# VM Player?



## Iomega0318 (Mar 12, 2007)

Need a little help..
I got some errors trying to install VM Player using the Package Manager..
It was going fine then it hit a (as in one) error and continued then it hit some more and closed, but I don't know if it will effect it? I can still start up the VM Player through the Applications menu.. So what do you guys think.. Is there a log I can paste for you to look at?
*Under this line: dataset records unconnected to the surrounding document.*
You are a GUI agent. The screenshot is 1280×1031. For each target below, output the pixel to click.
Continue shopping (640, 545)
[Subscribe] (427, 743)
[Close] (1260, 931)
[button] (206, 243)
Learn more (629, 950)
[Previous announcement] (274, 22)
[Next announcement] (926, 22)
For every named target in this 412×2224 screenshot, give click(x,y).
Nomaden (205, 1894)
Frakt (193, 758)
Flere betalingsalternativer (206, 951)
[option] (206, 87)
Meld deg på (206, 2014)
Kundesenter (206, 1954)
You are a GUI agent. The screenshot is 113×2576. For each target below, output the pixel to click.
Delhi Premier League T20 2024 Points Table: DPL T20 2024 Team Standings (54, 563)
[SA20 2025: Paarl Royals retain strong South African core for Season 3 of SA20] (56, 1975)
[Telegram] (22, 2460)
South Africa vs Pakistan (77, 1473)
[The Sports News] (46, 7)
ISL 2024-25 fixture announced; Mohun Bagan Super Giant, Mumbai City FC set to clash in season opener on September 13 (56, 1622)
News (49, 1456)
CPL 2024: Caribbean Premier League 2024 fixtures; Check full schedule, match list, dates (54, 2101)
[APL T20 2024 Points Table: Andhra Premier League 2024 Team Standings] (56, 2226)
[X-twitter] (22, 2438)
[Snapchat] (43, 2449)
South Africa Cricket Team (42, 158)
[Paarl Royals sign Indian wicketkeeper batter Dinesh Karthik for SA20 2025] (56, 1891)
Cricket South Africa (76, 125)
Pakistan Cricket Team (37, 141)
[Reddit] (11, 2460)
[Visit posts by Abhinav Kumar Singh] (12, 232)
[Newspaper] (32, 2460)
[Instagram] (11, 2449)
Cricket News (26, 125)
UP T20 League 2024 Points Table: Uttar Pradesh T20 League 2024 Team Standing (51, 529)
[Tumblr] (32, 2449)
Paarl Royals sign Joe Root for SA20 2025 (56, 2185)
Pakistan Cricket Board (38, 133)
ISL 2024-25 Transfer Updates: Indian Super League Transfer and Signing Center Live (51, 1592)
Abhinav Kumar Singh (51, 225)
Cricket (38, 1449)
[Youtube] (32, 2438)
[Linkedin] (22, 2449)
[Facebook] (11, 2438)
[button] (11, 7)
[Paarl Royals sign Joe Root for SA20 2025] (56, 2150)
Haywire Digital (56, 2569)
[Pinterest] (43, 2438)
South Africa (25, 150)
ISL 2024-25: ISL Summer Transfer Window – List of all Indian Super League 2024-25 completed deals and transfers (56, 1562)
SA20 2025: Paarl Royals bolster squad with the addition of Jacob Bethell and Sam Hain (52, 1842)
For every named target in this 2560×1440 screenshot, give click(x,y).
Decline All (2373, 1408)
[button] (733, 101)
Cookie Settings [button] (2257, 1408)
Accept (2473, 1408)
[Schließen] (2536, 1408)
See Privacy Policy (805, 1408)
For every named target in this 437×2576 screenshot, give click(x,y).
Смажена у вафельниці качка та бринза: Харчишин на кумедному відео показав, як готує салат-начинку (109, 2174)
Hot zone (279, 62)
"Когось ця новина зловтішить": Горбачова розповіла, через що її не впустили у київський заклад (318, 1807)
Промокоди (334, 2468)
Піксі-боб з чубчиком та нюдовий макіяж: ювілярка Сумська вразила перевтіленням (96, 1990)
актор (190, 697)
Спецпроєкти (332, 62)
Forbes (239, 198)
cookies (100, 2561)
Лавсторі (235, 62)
Also I am wanting to set up a Virtual Machine I guess? I want to get it to where I can run Windows 2000 through Ubuntu as a Virtual Server I guess lol.. I have no idea what I am doing, but I have some things I wish to host that can only be run in windows.. Any help guys?


----------



## TheMatt (May 9, 2006)

Hi, :wave:

What were the errors you were getting? Try installing it through the console.

```
sudo apt-get install [I]packagename[/I]
```
Post the error returned.


----------



## Iomega0318 (Mar 12, 2007)

Good good, geniuses!
Ok here is what it shows me:


> [email protected]:~$ sudo apt-get install vmware-player
> Reading package lists... Done
> Building dependency tree
> Reading state information... Done
> ...


Notice the 3 failed parts near the bottom..


----------



## Iomega0318 (Mar 12, 2007)

Ok so I need some information from you guys,
I am apparently still able to run the VMPlayer and it seems to be working ok, but I would still like to know what the errors mean, but anyways.. I went to http://www.easyvmx.com/ and set up a virtual machine file.. I loaded it in the player and it started my disc Windows 2000 pro install, is that how it is supposed to be done?

**EDIT**
Also whenever I go install other packages or remove them it tries to continue the failed part of the VMPlayer install..
Here is the error it throws at me after it aborts..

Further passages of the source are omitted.